Start of Data records

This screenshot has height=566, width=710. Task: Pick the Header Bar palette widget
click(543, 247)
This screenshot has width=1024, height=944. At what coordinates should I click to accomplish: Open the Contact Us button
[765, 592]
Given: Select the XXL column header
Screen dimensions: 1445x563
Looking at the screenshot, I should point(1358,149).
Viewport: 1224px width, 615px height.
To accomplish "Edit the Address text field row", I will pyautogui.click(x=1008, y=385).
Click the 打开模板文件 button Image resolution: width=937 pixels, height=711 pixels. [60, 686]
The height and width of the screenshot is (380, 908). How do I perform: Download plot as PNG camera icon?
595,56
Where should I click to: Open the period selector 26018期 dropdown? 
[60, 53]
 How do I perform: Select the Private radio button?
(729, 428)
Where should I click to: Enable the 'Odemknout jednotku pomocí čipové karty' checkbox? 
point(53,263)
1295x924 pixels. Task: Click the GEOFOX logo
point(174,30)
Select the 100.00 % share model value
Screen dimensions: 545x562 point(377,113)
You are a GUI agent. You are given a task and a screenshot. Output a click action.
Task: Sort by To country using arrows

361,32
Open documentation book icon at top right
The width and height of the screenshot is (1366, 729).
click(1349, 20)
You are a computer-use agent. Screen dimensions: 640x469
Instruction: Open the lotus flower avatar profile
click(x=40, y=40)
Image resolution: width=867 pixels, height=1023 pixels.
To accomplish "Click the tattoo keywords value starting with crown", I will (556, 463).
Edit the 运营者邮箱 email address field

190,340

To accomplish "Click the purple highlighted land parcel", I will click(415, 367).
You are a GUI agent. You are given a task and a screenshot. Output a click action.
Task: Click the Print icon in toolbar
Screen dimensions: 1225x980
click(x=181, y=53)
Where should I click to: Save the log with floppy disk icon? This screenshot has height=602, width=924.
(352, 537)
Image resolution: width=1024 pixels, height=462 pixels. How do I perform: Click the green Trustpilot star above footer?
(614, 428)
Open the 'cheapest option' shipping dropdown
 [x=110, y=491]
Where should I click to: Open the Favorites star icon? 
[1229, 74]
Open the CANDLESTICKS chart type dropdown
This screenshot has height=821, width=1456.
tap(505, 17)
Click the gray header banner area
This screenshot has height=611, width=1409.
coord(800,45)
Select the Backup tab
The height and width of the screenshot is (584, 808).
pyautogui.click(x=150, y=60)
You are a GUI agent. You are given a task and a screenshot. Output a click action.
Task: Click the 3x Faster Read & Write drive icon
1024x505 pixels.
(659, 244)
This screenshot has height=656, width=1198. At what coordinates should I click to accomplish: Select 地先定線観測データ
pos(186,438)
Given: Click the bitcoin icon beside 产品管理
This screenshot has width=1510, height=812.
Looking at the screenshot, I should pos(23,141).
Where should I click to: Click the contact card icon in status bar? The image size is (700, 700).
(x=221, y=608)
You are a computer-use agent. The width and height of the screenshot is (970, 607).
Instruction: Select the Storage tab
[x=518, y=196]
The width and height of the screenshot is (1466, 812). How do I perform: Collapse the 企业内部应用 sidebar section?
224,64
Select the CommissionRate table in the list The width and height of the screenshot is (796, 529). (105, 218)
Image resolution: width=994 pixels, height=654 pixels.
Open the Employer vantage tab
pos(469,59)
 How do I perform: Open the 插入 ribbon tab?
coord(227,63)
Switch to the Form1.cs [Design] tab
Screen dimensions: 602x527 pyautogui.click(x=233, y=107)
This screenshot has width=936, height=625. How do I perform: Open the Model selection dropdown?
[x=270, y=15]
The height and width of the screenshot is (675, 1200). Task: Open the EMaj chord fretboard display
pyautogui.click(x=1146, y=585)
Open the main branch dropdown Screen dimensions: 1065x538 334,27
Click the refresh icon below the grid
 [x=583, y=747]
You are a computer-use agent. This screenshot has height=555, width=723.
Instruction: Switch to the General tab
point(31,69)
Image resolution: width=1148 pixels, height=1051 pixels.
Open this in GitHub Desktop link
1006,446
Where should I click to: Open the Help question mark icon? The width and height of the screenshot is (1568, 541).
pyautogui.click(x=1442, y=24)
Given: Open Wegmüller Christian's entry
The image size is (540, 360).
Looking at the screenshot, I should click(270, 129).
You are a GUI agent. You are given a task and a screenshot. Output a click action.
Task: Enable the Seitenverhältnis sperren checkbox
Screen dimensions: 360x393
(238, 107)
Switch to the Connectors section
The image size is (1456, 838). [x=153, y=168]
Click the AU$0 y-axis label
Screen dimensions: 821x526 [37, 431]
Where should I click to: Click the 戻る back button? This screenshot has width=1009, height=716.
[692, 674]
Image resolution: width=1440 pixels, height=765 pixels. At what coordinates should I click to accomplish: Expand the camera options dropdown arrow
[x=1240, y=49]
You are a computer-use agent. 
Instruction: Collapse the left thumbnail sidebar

End of Data records

Exercise objective: Write the data from above out again, exactly.

Task result:
This screenshot has height=566, width=710. Task: Pick the Header Bar palette widget
click(543, 247)
This screenshot has width=1024, height=944. At what coordinates should I click to accomplish: Open the Contact Us button
[765, 592]
Given: Select the XXL column header
Screen dimensions: 1445x563
Looking at the screenshot, I should point(1358,149).
Viewport: 1224px width, 615px height.
To accomplish "Edit the Address text field row", I will pyautogui.click(x=1008, y=385).
Click the 打开模板文件 button Image resolution: width=937 pixels, height=711 pixels. [60, 686]
The height and width of the screenshot is (380, 908). How do I perform: Download plot as PNG camera icon?
595,56
Where should I click to: Open the period selector 26018期 dropdown? 
[60, 53]
 How do I perform: Select the Private radio button?
(729, 428)
Where should I click to: Enable the 'Odemknout jednotku pomocí čipové karty' checkbox? 
point(53,263)
1295x924 pixels. Task: Click the GEOFOX logo
point(174,30)
Select the 100.00 % share model value
Screen dimensions: 545x562 point(377,113)
You are a GUI agent. You are given a task and a screenshot. Output a click action.
Task: Sort by To country using arrows

361,32
Open documentation book icon at top right
The width and height of the screenshot is (1366, 729).
click(1349, 20)
You are a computer-use agent. Screen dimensions: 640x469
Instruction: Open the lotus flower avatar profile
click(x=40, y=40)
Image resolution: width=867 pixels, height=1023 pixels.
To accomplish "Click the tattoo keywords value starting with crown", I will (556, 463).
Edit the 运营者邮箱 email address field

190,340

To accomplish "Click the purple highlighted land parcel", I will click(415, 367).
You are a GUI agent. You are given a task and a screenshot. Output a click action.
Task: Click the Print icon in toolbar
Screen dimensions: 1225x980
click(x=181, y=53)
Where should I click to: Save the log with floppy disk icon? This screenshot has height=602, width=924.
(352, 537)
Image resolution: width=1024 pixels, height=462 pixels. How do I perform: Click the green Trustpilot star above footer?
(614, 428)
Open the 'cheapest option' shipping dropdown
 [x=110, y=491]
Where should I click to: Open the Favorites star icon? 
[1229, 74]
Open the CANDLESTICKS chart type dropdown
This screenshot has height=821, width=1456.
tap(505, 17)
Click the gray header banner area
This screenshot has height=611, width=1409.
coord(800,45)
Select the Backup tab
The height and width of the screenshot is (584, 808).
pyautogui.click(x=150, y=60)
You are a GUI agent. You are given a task and a screenshot. Output a click action.
Task: Click the 3x Faster Read & Write drive icon
1024x505 pixels.
(659, 244)
This screenshot has height=656, width=1198. At what coordinates should I click to accomplish: Select 地先定線観測データ
pos(186,438)
Given: Click the bitcoin icon beside 产品管理
This screenshot has width=1510, height=812.
Looking at the screenshot, I should pos(23,141).
Where should I click to: Click the contact card icon in status bar? The image size is (700, 700).
(x=221, y=608)
You are a computer-use agent. The width and height of the screenshot is (970, 607).
Instruction: Select the Storage tab
[x=518, y=196]
The width and height of the screenshot is (1466, 812). How do I perform: Collapse the 企业内部应用 sidebar section?
224,64
Select the CommissionRate table in the list The width and height of the screenshot is (796, 529). (105, 218)
Image resolution: width=994 pixels, height=654 pixels.
Open the Employer vantage tab
pos(469,59)
 How do I perform: Open the 插入 ribbon tab?
coord(227,63)
Switch to the Form1.cs [Design] tab
Screen dimensions: 602x527 pyautogui.click(x=233, y=107)
This screenshot has width=936, height=625. How do I perform: Open the Model selection dropdown?
[x=270, y=15]
The height and width of the screenshot is (675, 1200). Task: Open the EMaj chord fretboard display
pyautogui.click(x=1146, y=585)
Open the main branch dropdown Screen dimensions: 1065x538 334,27
Click the refresh icon below the grid
 [x=583, y=747]
You are a computer-use agent. This screenshot has height=555, width=723.
Instruction: Switch to the General tab
point(31,69)
Image resolution: width=1148 pixels, height=1051 pixels.
Open this in GitHub Desktop link
1006,446
Where should I click to: Open the Help question mark icon? The width and height of the screenshot is (1568, 541).
pyautogui.click(x=1442, y=24)
Given: Open Wegmüller Christian's entry
The image size is (540, 360).
Looking at the screenshot, I should click(270, 129).
You are a GUI agent. You are given a task and a screenshot. Output a click action.
Task: Enable the Seitenverhältnis sperren checkbox
Screen dimensions: 360x393
(238, 107)
Switch to the Connectors section
The image size is (1456, 838). [x=153, y=168]
Click the AU$0 y-axis label
Screen dimensions: 821x526 [37, 431]
Where should I click to: Click the 戻る back button? This screenshot has width=1009, height=716.
[692, 674]
Image resolution: width=1440 pixels, height=765 pixels. At what coordinates should I click to accomplish: Expand the camera options dropdown arrow
[x=1240, y=49]
You are a computer-use agent. 
Instruction: Collapse the left thumbnail sidebar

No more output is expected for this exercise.